Fix: Instead of parallelizing the categories, I parallelized each PAN-TAN combination, and then handled both categories together in each process.

# Here, we are determining how many tasks will be processed in parallel for the chunks of PAN-TAN.
.... .... ....
groups_df1 = dict(list(df1.groupby([PAN, TAN])))
groups_df2 = dict(list(df2.groupby([PAN, TAN])))
common_keys = groups_df1.keys() & groups_df2.keys()
max_workers = int(os.cpu_count() * 0.85)

manager = multiprocessing.Manager()
shared_list = manager.list()

grouped_task = [
    (shared_list, key, groups_df1.pop(key), groups_df2.pop(key), ..., ..., ....) for key in common_keys
]
with ProcessPoolExecutor(max_workers=max_workers) as executor:
results = list(executor.map(process_pan_tan_chunk, grouped_task))

if results:
    .... .... .... 
    .... .... ....
del results, grouped_task, common_keys, groups_df1, groups_df2
.... .... ....

Result:
Execution time dropped from 46+ hours to 15 hours.
Not amazing, but hey — progress!

Case 2: Ditching .apply() for Vectorization

Problem: I was doing too much in .apply(), especially around date tolerance.
Fix: I rewrote those pieces using pandas vectorized operations – things like broadcasting ranges and using .merge_asof() instead of row-wise checks.

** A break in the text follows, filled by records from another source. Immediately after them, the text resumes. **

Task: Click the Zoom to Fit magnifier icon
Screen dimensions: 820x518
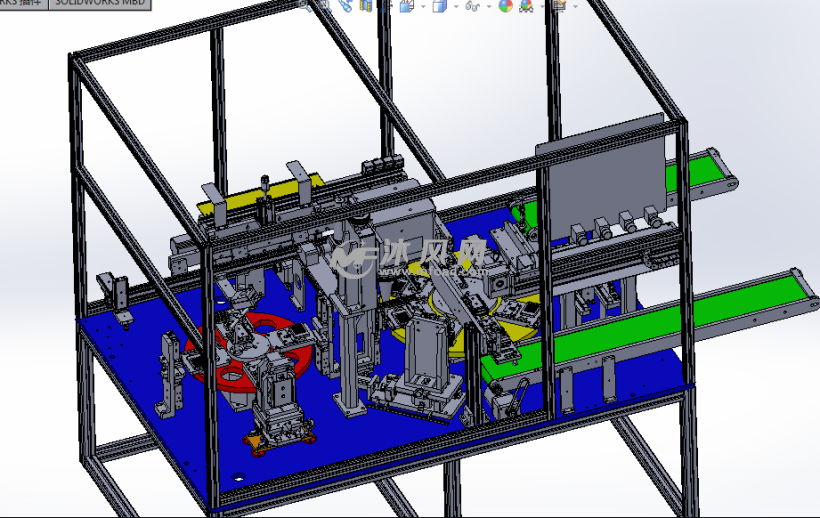Action: pos(304,4)
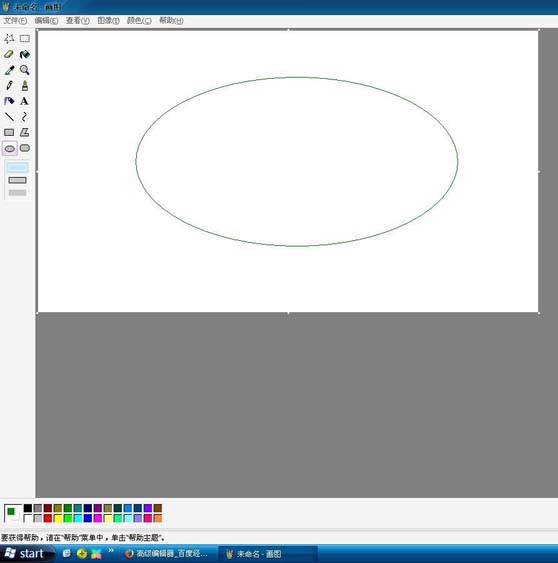Choose the Text tool
Viewport: 558px width, 563px height.
[x=25, y=101]
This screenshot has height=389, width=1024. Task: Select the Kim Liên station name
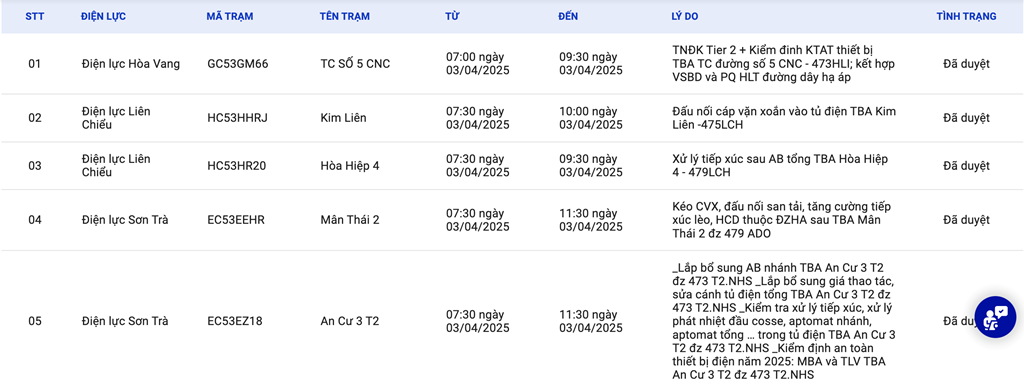click(344, 118)
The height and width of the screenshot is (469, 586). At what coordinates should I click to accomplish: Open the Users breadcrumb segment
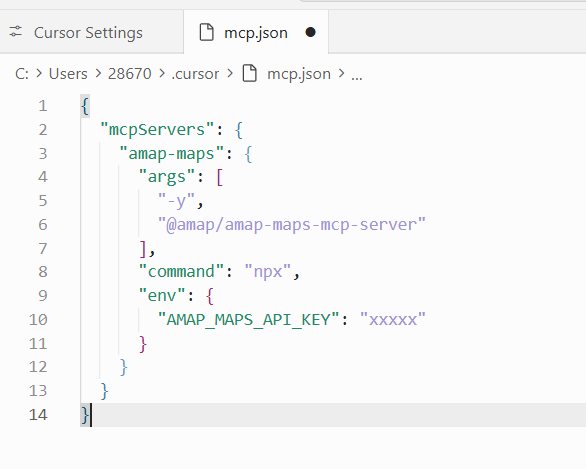(68, 74)
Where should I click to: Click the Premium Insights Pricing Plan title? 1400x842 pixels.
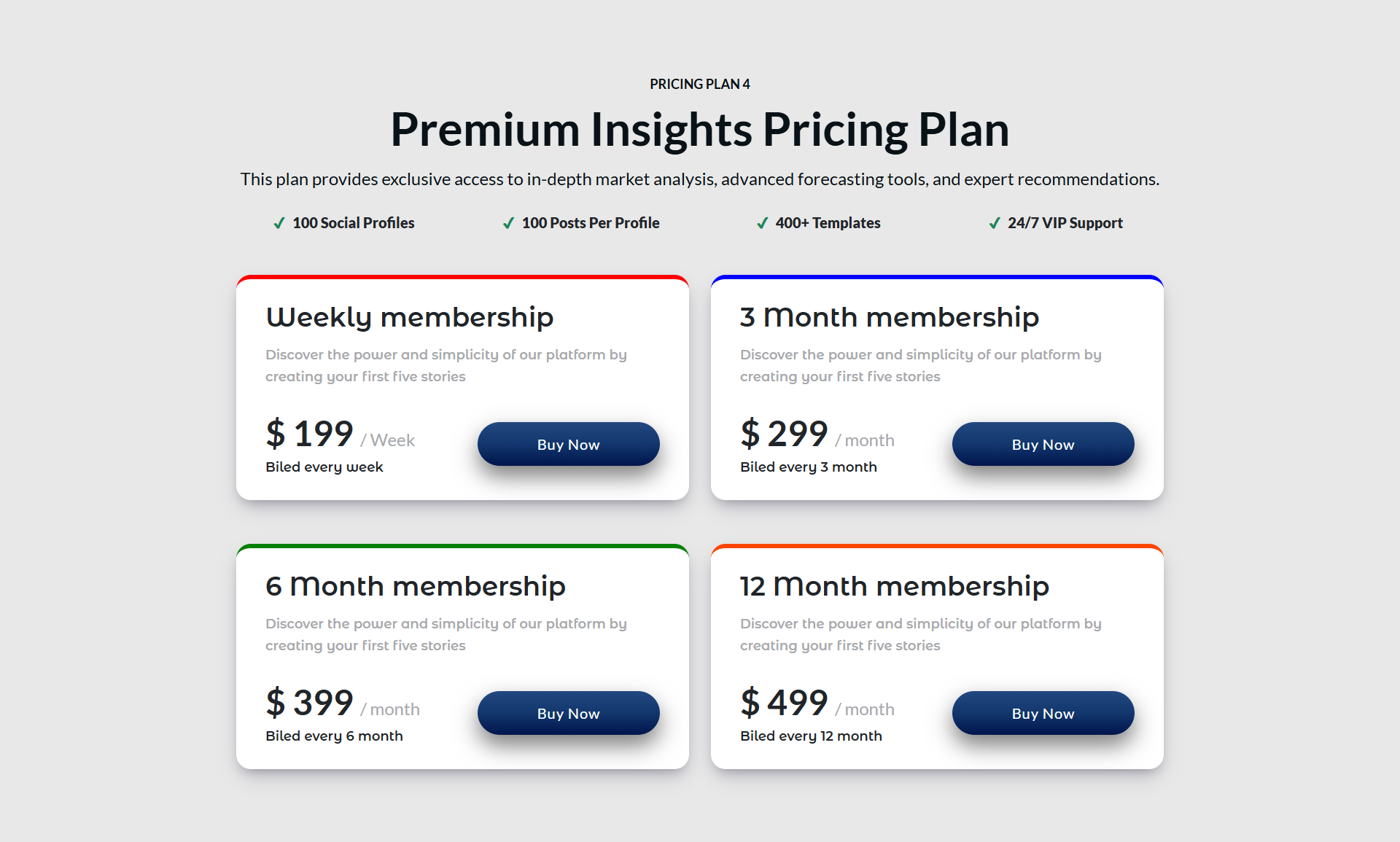click(700, 130)
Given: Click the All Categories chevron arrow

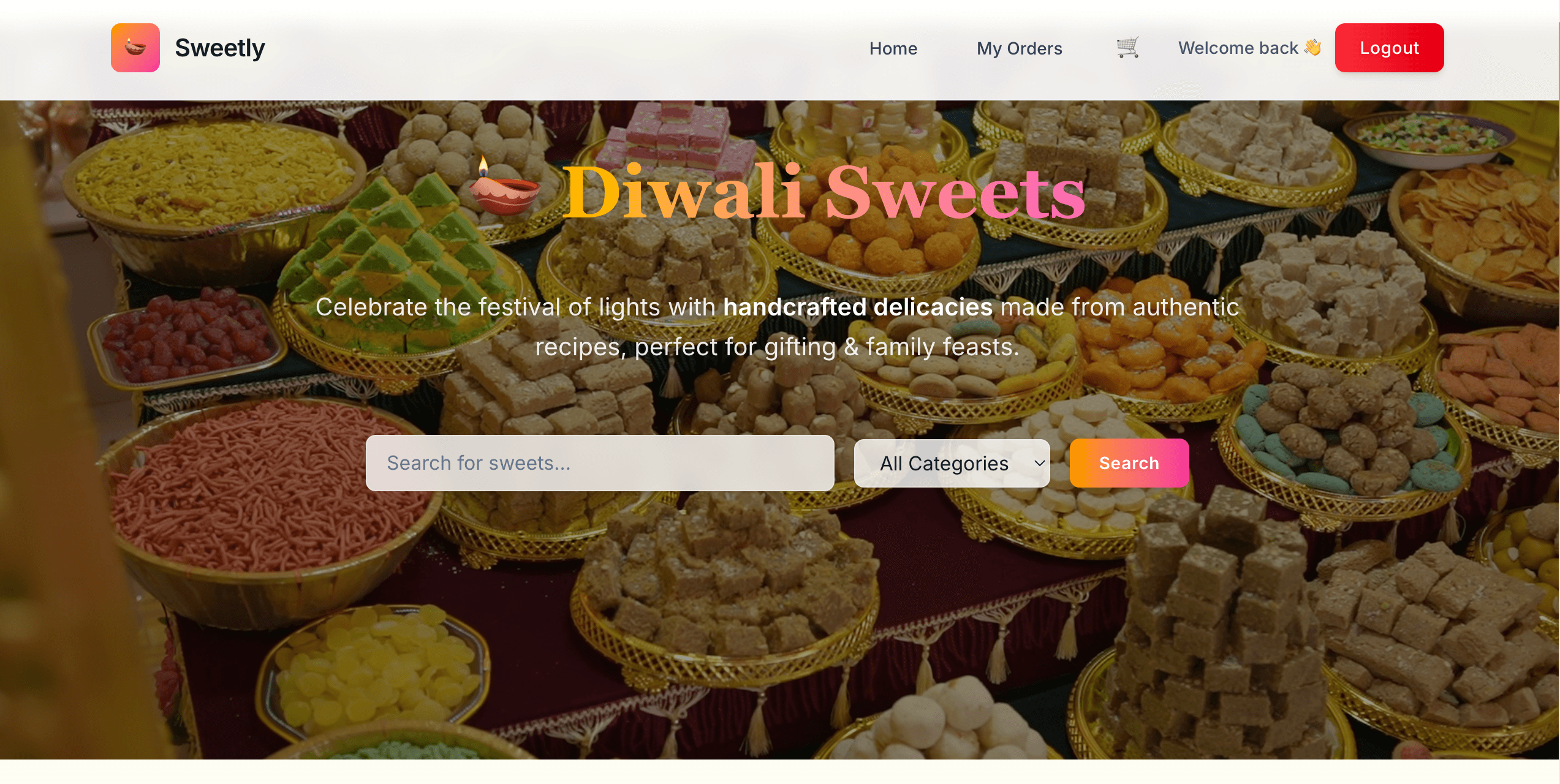Looking at the screenshot, I should click(1039, 463).
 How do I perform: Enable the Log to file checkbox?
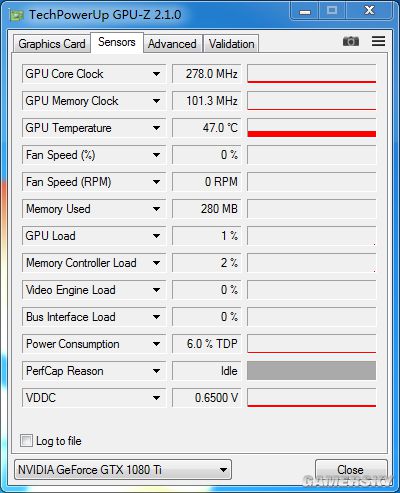point(26,440)
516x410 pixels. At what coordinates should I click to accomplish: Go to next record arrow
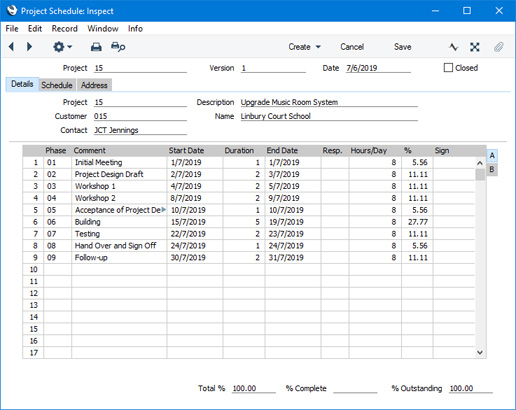29,47
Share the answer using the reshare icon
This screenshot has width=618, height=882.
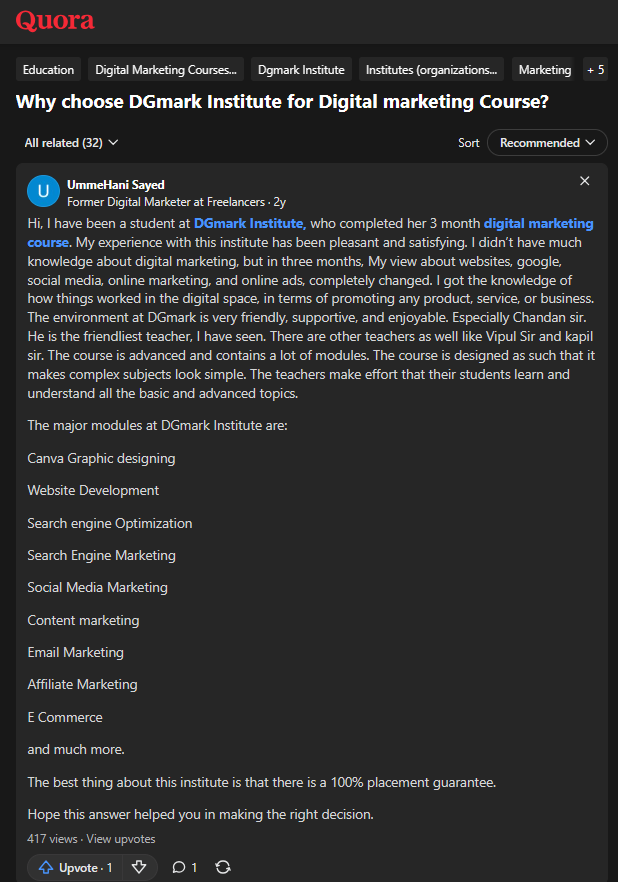[223, 867]
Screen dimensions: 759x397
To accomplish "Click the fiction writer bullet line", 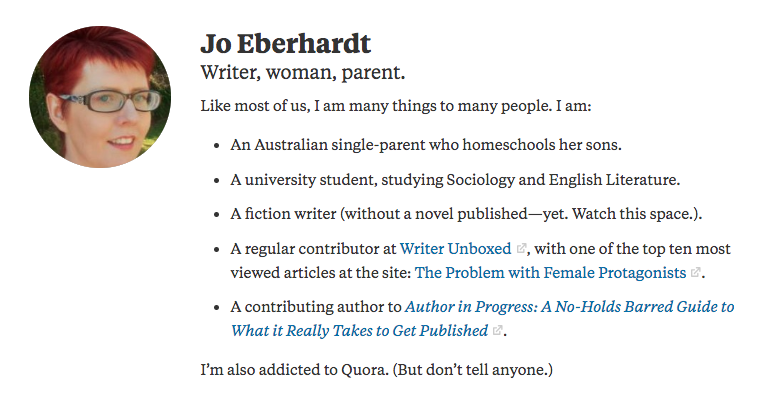I will click(466, 214).
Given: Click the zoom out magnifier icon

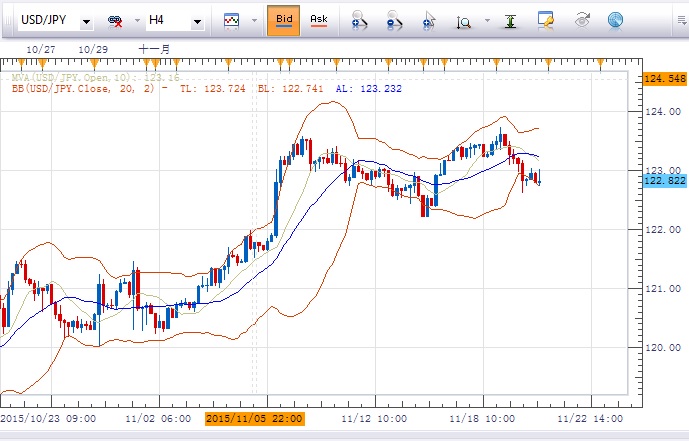Looking at the screenshot, I should tap(395, 20).
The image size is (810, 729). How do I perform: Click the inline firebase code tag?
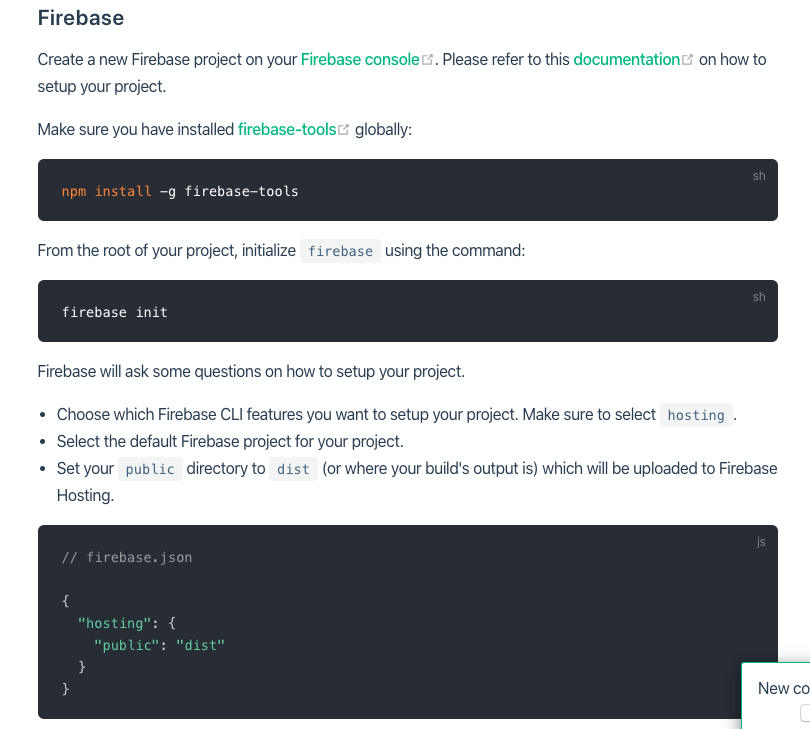[x=340, y=251]
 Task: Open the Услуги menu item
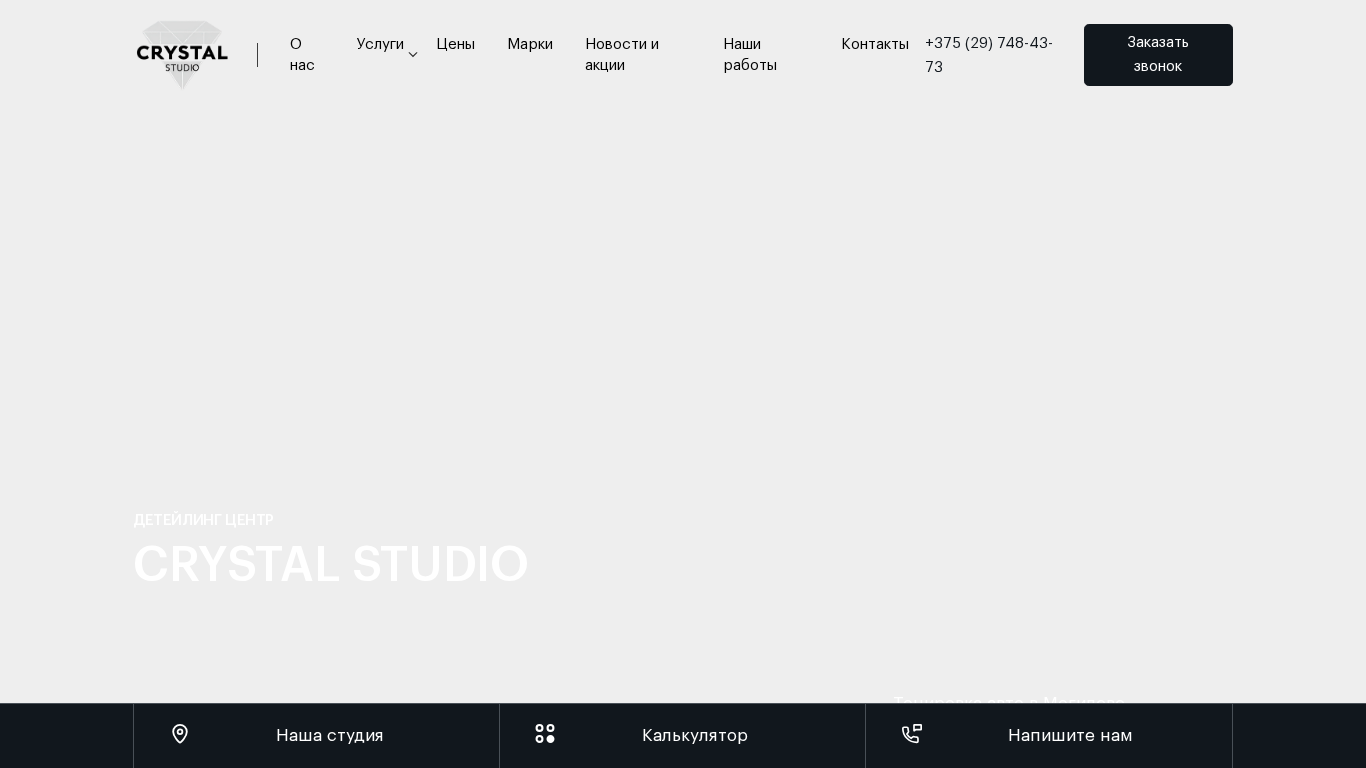(380, 44)
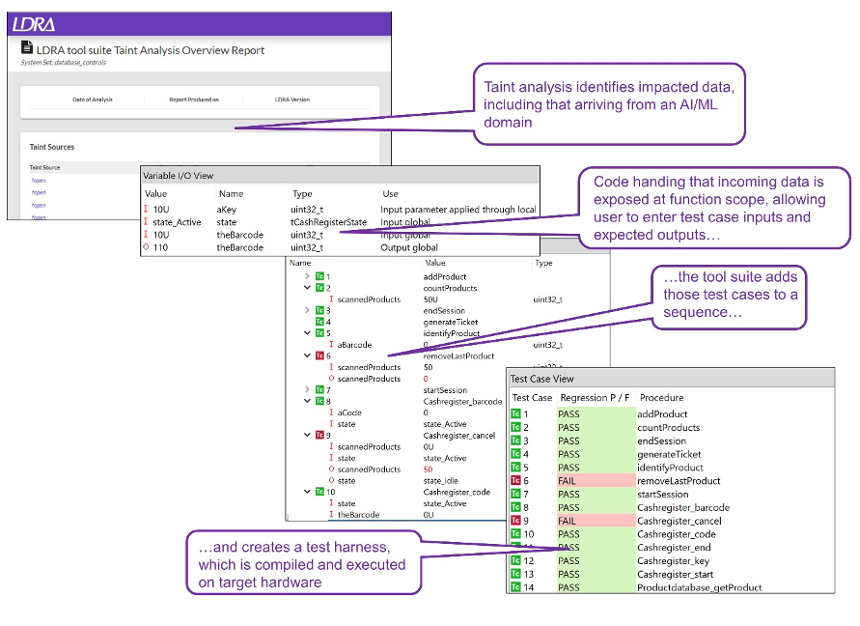Click the red Tc icon for failed test case 6 in Test Case View
The width and height of the screenshot is (860, 626).
(516, 481)
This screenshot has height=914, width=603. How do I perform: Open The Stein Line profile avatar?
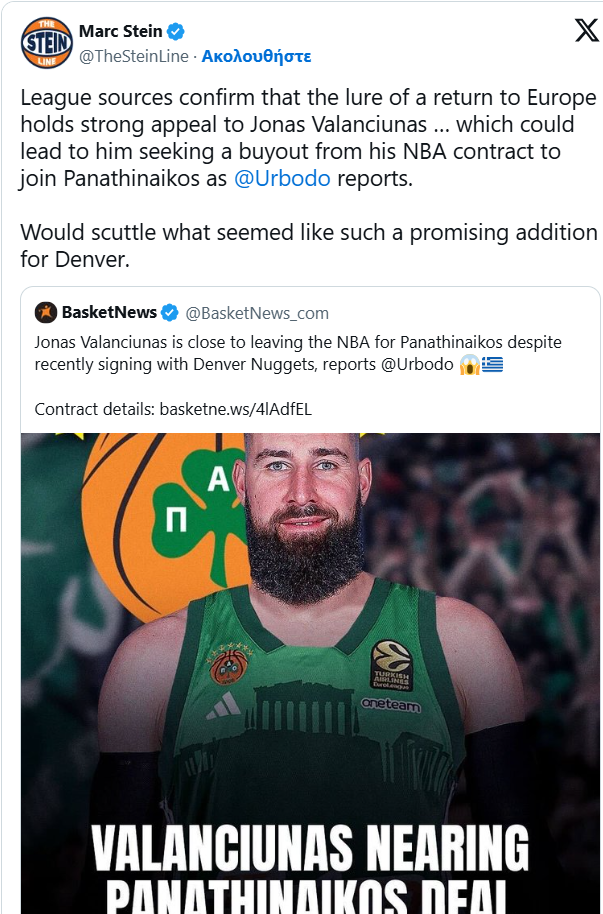coord(46,42)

# Here, Vectorized version of .apply(lambda .... ....)
.... .... ....
df3 = pd.merge(data, df3, left_index=True, right_index=True)
if df3.empty:
    continue

df3["delta_days"] = (pd.to_datetime(df3[DATE_X]) - pd.to_datetime(df3[DATE_Y])).dt.days
df3[CATEGORY] = np.where((df3["delta_days"] >= LOWER_BOUND) & (df3["delta_days"] <= UPPER_BOUND), category, "X")
.... .... ....

Result:
Boom - down to 2 hours. That’s a 7x improvement.
Vectorization is king in pandas, no kidding.

Case 3: Smart Chunking + Resource Balancing

Problem: My chunks were uneven. Some processes had massive data loads; others were idle.
Fix: I wrote a dynamic chunk manager that split PAN-TAN groups more intelligently based on available memory and CPU cores. Now, multiple small chunks could be handled per process without starving or overloading the system.

# Here, we finalize the chunk size and decide how many tasks will run in parallel, aiming for as balanced resource usage as possible.
.... .... ....
grouped_task = []
temp_df1 = None
temp_df2 = None
total_rows_df1 = sum(groups_df1[k].shape[0] for k in common_keys)
total_rows_df2 = sum(groups_df2[k].shape[0] for k in common_keys)
total_rows = max(total_rows_df1, total_rows_df2)
chunk_size = min(MIN_CHUCK_SIZE, total_rows // max_workers)

for key in common_keys:
    if temp_df1 is None:
        temp_df1 = groups_df1.pop(key)
        temp_df2 = groups_df2.pop(key)
    else:
        temp_df1 = pd.concat([temp_df1, groups_df1.pop(key)], ignore_index=True)
        temp_df2 = pd.concat([temp_df2, groups_df2.pop(key)], ignore_index=True)
    if temp_df1.shape[0]>=chunk_size or temp_df2.shape[0]>=chunk_size:
        grouped_task.append((shared_list, key, temp_df1, temp_df2, ..., ...., ....))
        temp_df1 = None
        temp_df2 = None
if temp_df1 is not None:
grouped_task.append((shared_list, key, temp_df1, temp_df2, ..., ..., ....))
temp_df1 = None
temp_df2 = None
.... .... ....

Result:
Execution time fell to just 6 minutes.
Yes, from 48 hours to 6 minutes. And no fancy tools -- just pandas, multiprocessing, and smart engineering.

Conclusion

• Avoid the use of .apply() unless you really have to. It’s intuitive, but slow for big data.
• Chunk your data smartly – think in groups, especially if your business logic allows for clean separation (like PAN-TAN in my case).
• Don’t over-parallelize – multiprocessing is powerful, but only when you balance memory, I/O, and CPU smartly.
• Merge related logic where possible to avoid redundant data loads
• Vectorized code isn’t just faster – it’s cleaner and easier to maintain.